第4話 ロバート・ル・ヴァクト
ロベールの家に行った次の日、2学期の中間試験の結果発表があった。
ヘイズ王立魔法学園の試験は、筆記試験と魔術試験だ。その合計得点が中間試験の結果として順位が発表される。
私が結果発表の掲載された掲示板の前に行くと、そこには人だかりができていた。
――今回こそは1位をとれるはず!
私は自信満々で掲載された順位を見た。
“1位 ロバート・ル・ヴァクト 998点”
“2位 マーガレット・マックスウェル・ウィリアムズ 997点”
――えっっ2位?
筆記試験も魔術試験もほぼ満点だったから、今回こそ1位だと思っていた。
それなのに、1位はロバート・ル・ヴァクト。
私は合計得点で1点負けている。
私はロバートのことを知らない。

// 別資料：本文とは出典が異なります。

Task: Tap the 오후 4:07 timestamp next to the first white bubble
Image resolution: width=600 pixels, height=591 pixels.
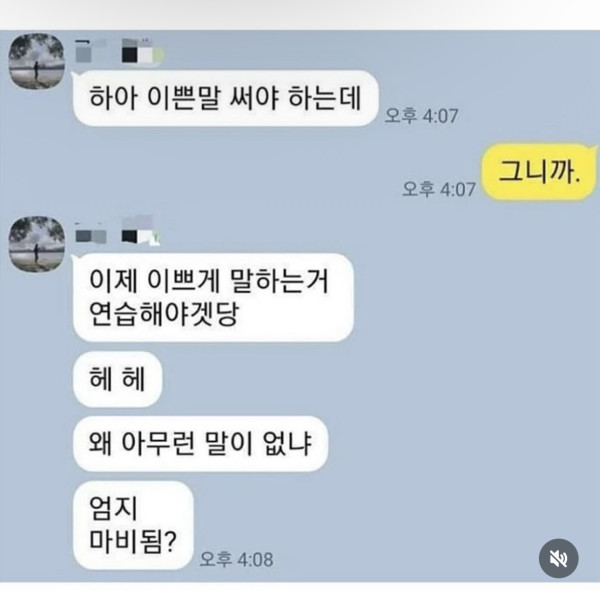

同級生からは貧乏男爵家の出身だと聞いているのだが、公爵令嬢の私が貧乏貴族に負ける訳にはいかない。
それにしても、ロバートって、どこかで聞いたことがあるような名前……
悔しいから順位表を燃やしてやろうかと考えていると、後ろの方から声がした。
「マーガレット様!」
振り向くと昨日の青年がいた。
「あら、昨日はどうも」
「また、火属性魔法を使おうとしましたよね?」
「えっ? 何のことかしら?」
また私が火属性魔法を使おうとしたことに気付いたようだ。
「こんな場所で火属性魔法を使うなんて、何かあったのですか?」
「周りの人に被害が無い程度に、あの順位表を燃やしてやろうと思っただけよ……」
私がそう言ったら、青年は順位表を見た。
「あ、また僕の勝ちですね。2連勝できると思っていませんでした」
「え? あなたがロバート・ル・ヴァクト?」
「そうですよ。昨日自己紹介したはずですが……」
「だって、あなたはロベールよね?」
「ええ。よく間違われますけど、私の名前(Robert)の読み方はロバートではなくロベールです」
私の前にいるのは、私と学年1位を争う男。
約1年半の間、ロバートだと思っていたけど、本当はロベールと言うらしい……
眼鏡を掛けた地味な男。だけど、眼鏡をとるとちょっとイケメン。
栗色の毛は柔らかく、人懐っこい雰囲気。
「あ、あなたがロバート、いえ、ロベールだったのね。中間試験はちょっと失敗しただけ。期末試験は私が勝つから」
「じゃあ、勝負といきましょう」
「望むところよ!」
私とロベールが話をしていると騒がしい集団が近づいてきた。
多分あいつだ。
「マーガレット、また2位だったのか……。まあ、おめでとう!」
女子に囲まれてやってきたのは私の婚約者、ハーバート・バロン・ハリスだ。
婚約者といっても親が勝手に決めただけで、私はハーバードの事が好きではない。
ハーバートのハリス侯爵家は、ウィリアムズ公爵家の派閥に属している一侯爵家に過ぎない。それなのに、この態度は頭がおかしいとしか思えない。
いつも女の子に囲まれて、私にはいつも嫌味を言う。
確かに学園一のイケメンだが、中身がないただの遊び人だ。
私は理由を付けてコイツを切りたいと思っている。
ただ、婚約を解消するにはそれなりの理由が必要だ。
私から理由もなく婚約破棄できないから、私は『それなりの理由』を探している。
ハーバートに寄ってくる女子について、私が何も言わないのも『それなりの理由』を探るためだ。ハーバートが女子と問題を起こせば、それを理由に婚約破棄できる。
私がハーバートを睨みつけたのに対抗したのか、ハーバートは私に「また貧乏人に負けたのか」と言った。
――あー、イライラする……
公衆の面前で罵声を浴びせるわけにはいかない。だって私は公爵令嬢。
私とハーバートは親同士の都合で5年前に婚約した。
私はハーバートのチャラチャラしたところが嫌いだ。
ハーバートも私の高飛車で気が強いところが気に食わないのだろう。
お互いに嫌い合っているから、何度も結婚はできないと両親に訴えた。
だが、却下され続けている。
婚約してしまったという世間体が両家にあるからだ。
私はハーバートを無視してその場を離れようとすると、取り巻きの女子が「あら、ハーバート様に愛されていない婚約者様、ごきげんよう」と私に嫌味を言った。
私は不快感から女を無視してロベールとその場を去った。